Правда, мы не располагаем документальными свидетельствами о знакомстве Салтыкова со статьей Писарева до написания очерка, хотя это и не исключено. Но что статья стала известна ему сразу же по выходе мартовской книжки «Русского слова», где она была напечатана (ценз. разр. — 8 апреля), это несомненно. В письме к Чернышевскому от 14 апреля Салтыков убедительно просил редакцию напечатать его три рассказа (среди них и «Каплуны») в апрельской книжке журнала. «Это для меня необходимо, — заявил Салтыков, — по многим соображениям». Возможно, одно из них заключалось в желании тотчас же откликнуться на статью, в которой с необычной энергией и горячностью защищался столь энергично и горячо опровергаемый им «каплуний» строй мыслей.

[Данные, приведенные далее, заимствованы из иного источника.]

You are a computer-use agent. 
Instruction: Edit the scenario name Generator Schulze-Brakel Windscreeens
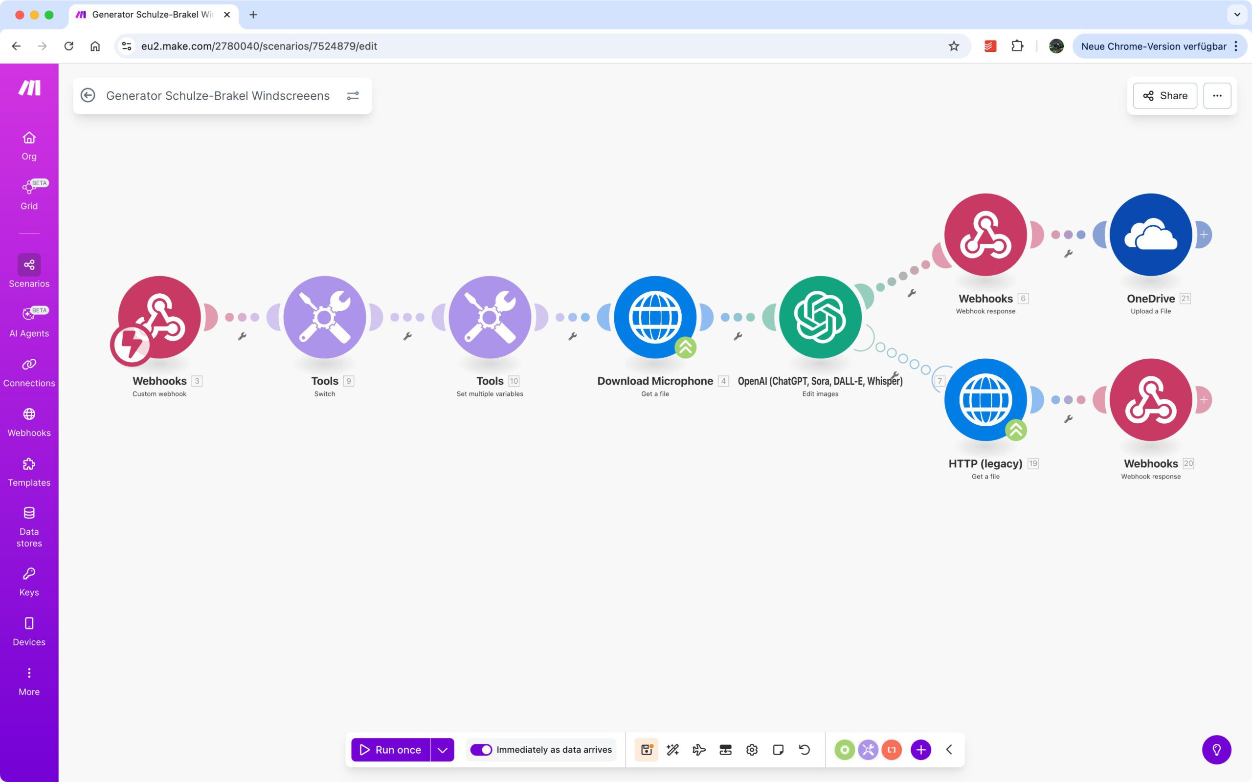pyautogui.click(x=217, y=96)
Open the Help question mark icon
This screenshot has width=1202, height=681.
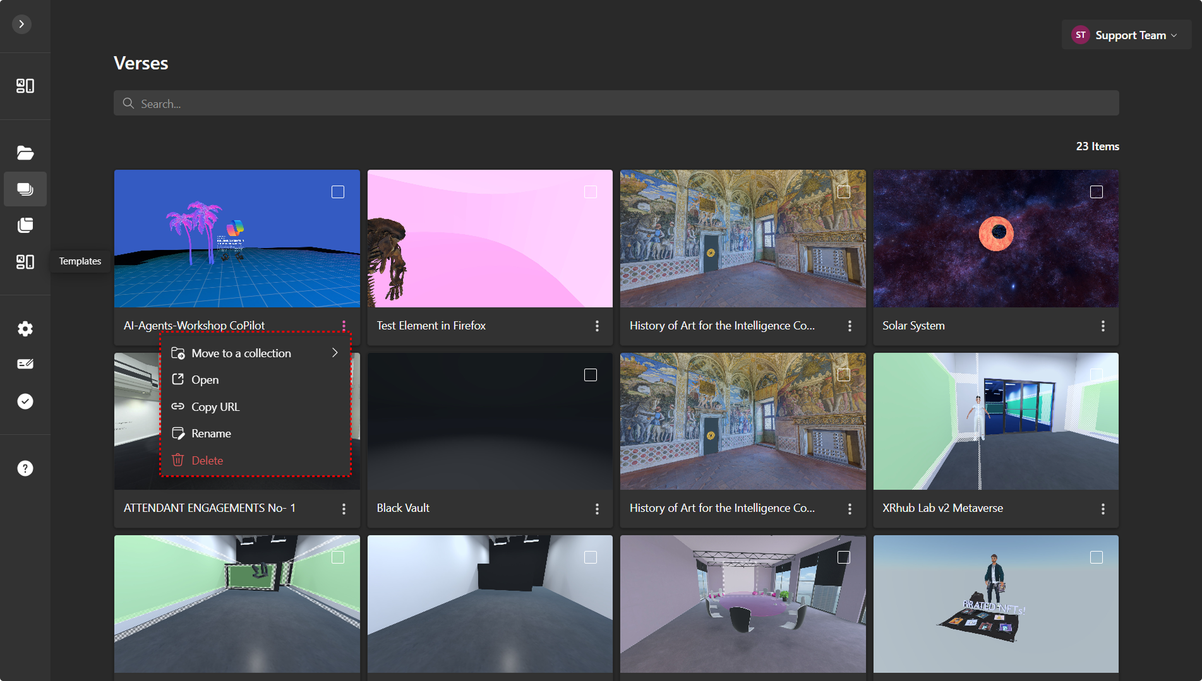(x=25, y=468)
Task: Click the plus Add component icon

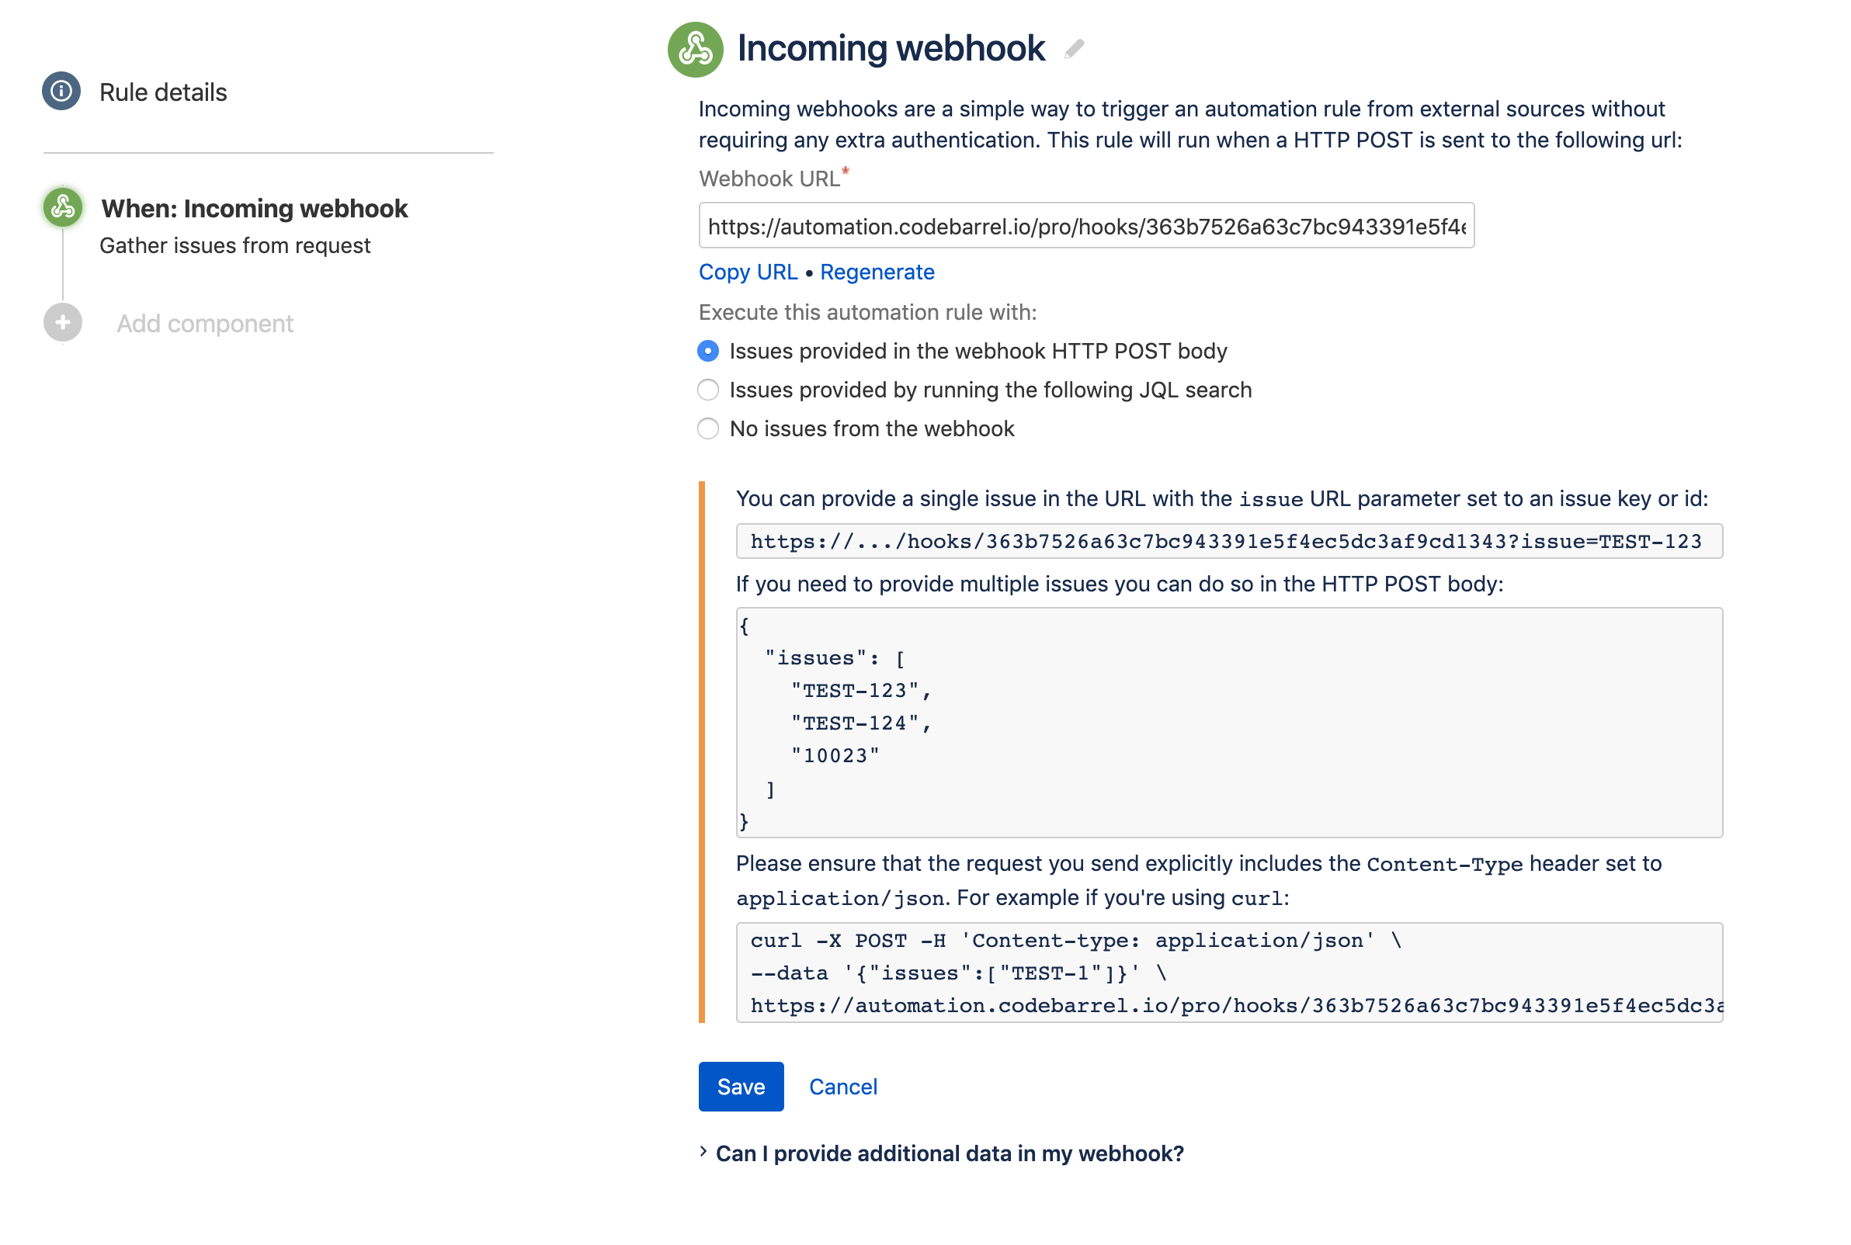Action: [x=63, y=323]
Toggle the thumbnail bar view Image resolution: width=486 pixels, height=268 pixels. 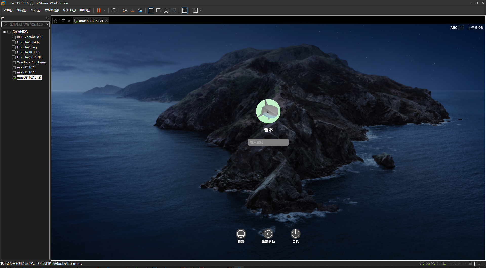point(158,10)
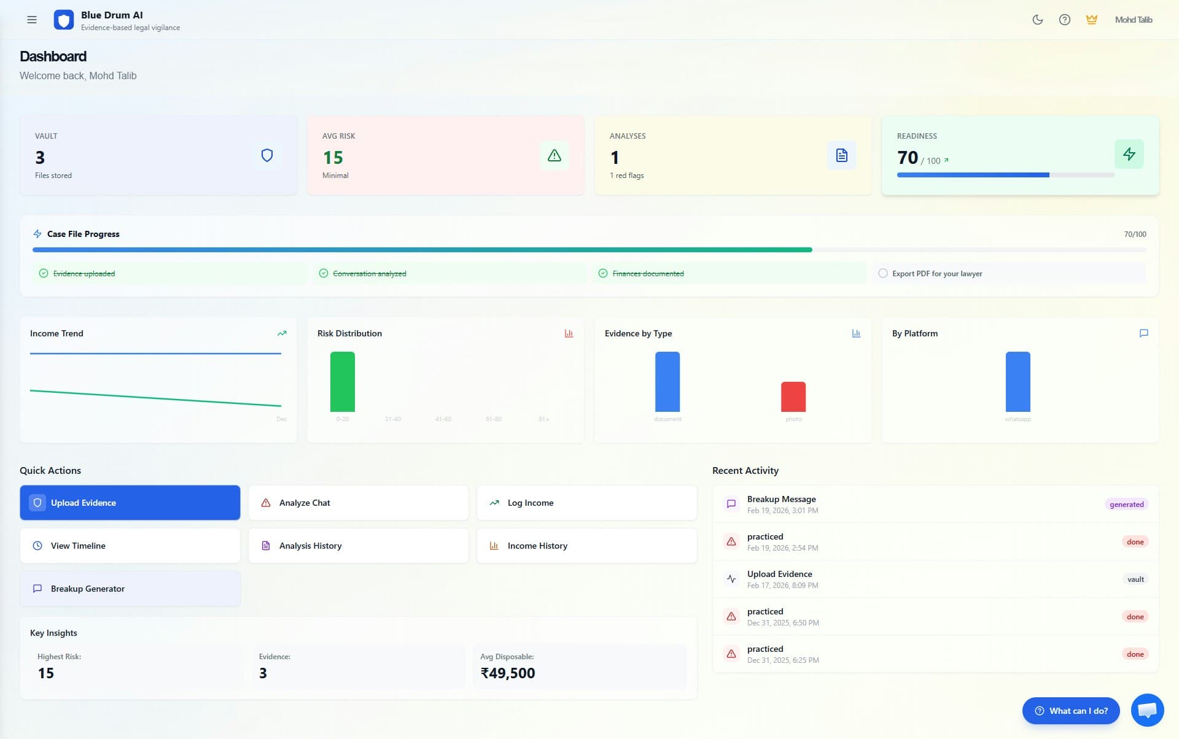Image resolution: width=1179 pixels, height=739 pixels.
Task: Select the shield icon on the Vault card
Action: (x=267, y=155)
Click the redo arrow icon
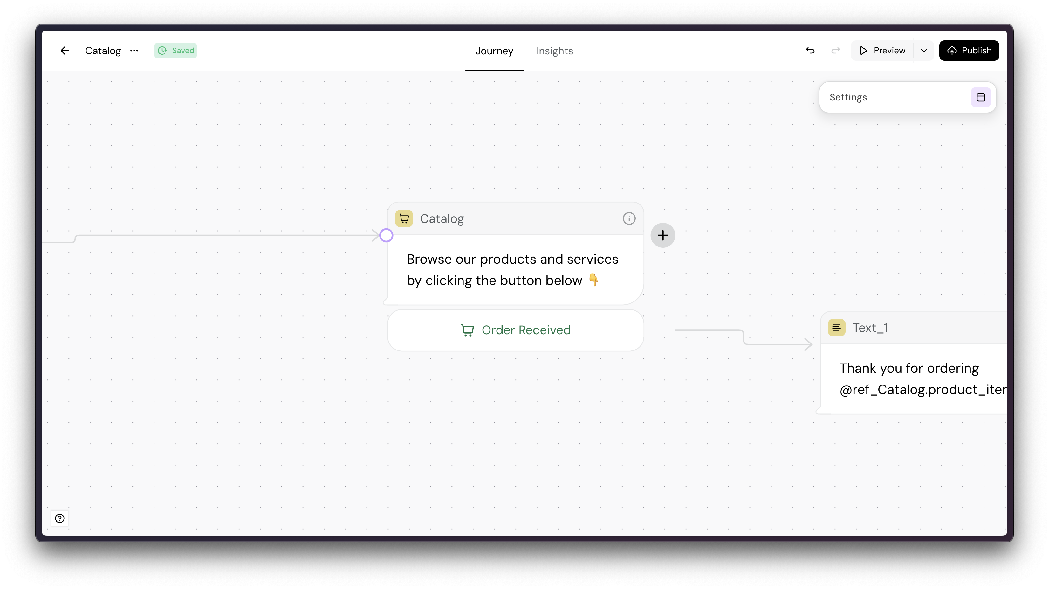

Во всяком случае, автор «Каплунов» чутко улавливал начинавшие складываться среди части демократической интеллигенции доктринерские умонастроения, затем усилившиеся в связи с наступлением правительственной и общественной реакции. Ведь до статьи об «Отцах и детях», например в статье «Схоластика XIX века», Писарев сам высмеивал настроения, образно запечатленные потом щедринскими «каплунами будущего». Писаревская апология базаровского типа впервые резко обозначила новое направление «Русского слова». Ближайший сотрудник журнала Н. В. Шелгунов определял его так: областью «Русского слова» было «выяснение личности, ее положения, ее развития, ее общественного сознания и вообще ее внутреннего значения и отношения к обществу и к общему прогрессу»[234]. Вспоминая об этом времени, Н. К. Михайловский писал; «Писарев и другие изыскивали программу чистой, святой жизни, уединенной от всякой общественной скверны, а мы, чуть ли не большинство тогдашней молодежи, старались проводить эту программу в жизнь»[235].